Web services and service oriented architectures were presented as a significant step towards a simple solution for the interoperability problems that typically plague middleware applications.
Web services also play a part in the Semantic Web. As Semantic Web applications increase in complexity, and as information consumers become more discerning, the focus is turning from semantically addressable information to semantically addressable services that allow automated creation of customized software system, or Semantic Web services.
Current tools provide the capability to describe Web services, but do not have adequate means for categorizing and utilizing those descriptions. The categorizations available, such as WSIndex are designed primarily for human use rather than machine.
As a result, automated system composition is more a dream than reality right now.
However, unlike most information on the Web, Web services are typically accompanied by adequate metadata, which is the key component of the Semantic Web. The difficulty in using that metadata lies in understanding the semantics. Predictably, there is a substantial amount of research focused
on applying ontologies and other tools of the Semantic Web to Web services.
Semantic Web services provide a mechanism for creating semantically rich descriptions of services. These can be used to create specifications for composite services, to represent business logic at a more abstract level and to supply knowledge for reasoning systems which can then intelligently assemble software from service descriptions.
One of the underlying languages in the development of Semantic Web services is the Ontology
Web Language for Services (OWL-S). OWL-S is an ontology language with the goal of enabling automated discovery, incorporation and execution of Web services.
OWL-S breaks the description of a service into three parts, a service profile, a process model and a mapping between the process model and the message passing protocol (called a grounding).
The profile is used both to advertise services and to request services. The intention is that the profile
is used in service discovery to match appropriate services to requests for services. Profiles consist, in part, of a description of both functional parameters, described as inputs, outputs, preconditions and effects, and nonfunctional parameters such text fields meant for human consumption or to
define quality of service constraints.
The process model uses the OWL-S process ontology to describe the execution of a web service. The process model precisely describes the required flow of control and data to obtain the results specified in the profile and includes three types of processes, namely atomic, simple and composite.
Only atomic processes may be executed directly.
Finally the grounding provides the binding between the atomic processes and the message format selected. Currently OWL-S has a grounding ontology defined for WDSL that allows for describing the message requirements for atomic processes.

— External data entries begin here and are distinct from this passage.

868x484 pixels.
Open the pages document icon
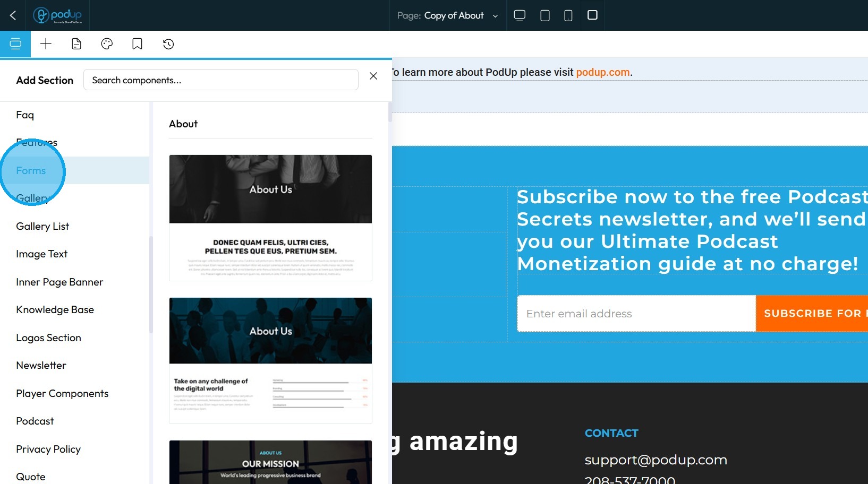click(x=76, y=44)
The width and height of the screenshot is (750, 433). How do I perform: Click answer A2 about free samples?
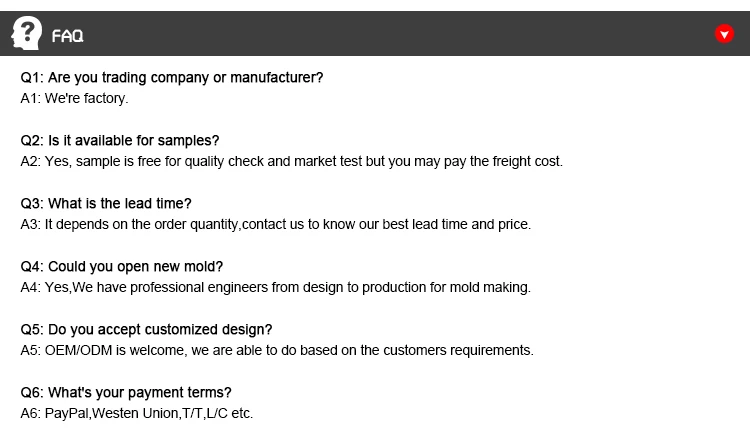[x=291, y=161]
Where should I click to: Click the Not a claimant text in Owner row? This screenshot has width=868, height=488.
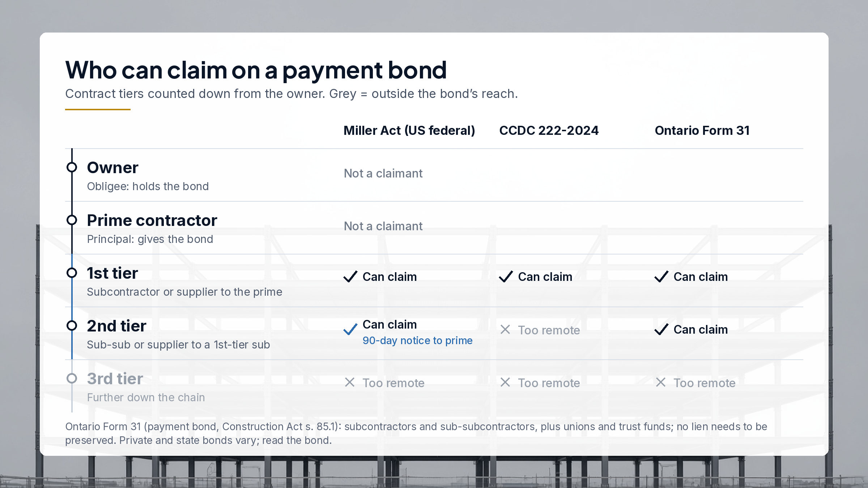tap(383, 174)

OWL-S is not a complete specification nor is it a stable standard. It is,
however, a good start at defining how semantics can be added to Web services. It has been subjected to few real world test cases to date, but experiences with a prototypical use case implementation suggested that OWL-S may be a good start for enterprise integration, but that it currently lacks the capacity to allow fully automated discovery and composition of services.
Nonetheless, it seems inevitable that OWL-S or some other similar work, such as the Internet Reasoning Service will result in an automated mechanism for finding and composing services.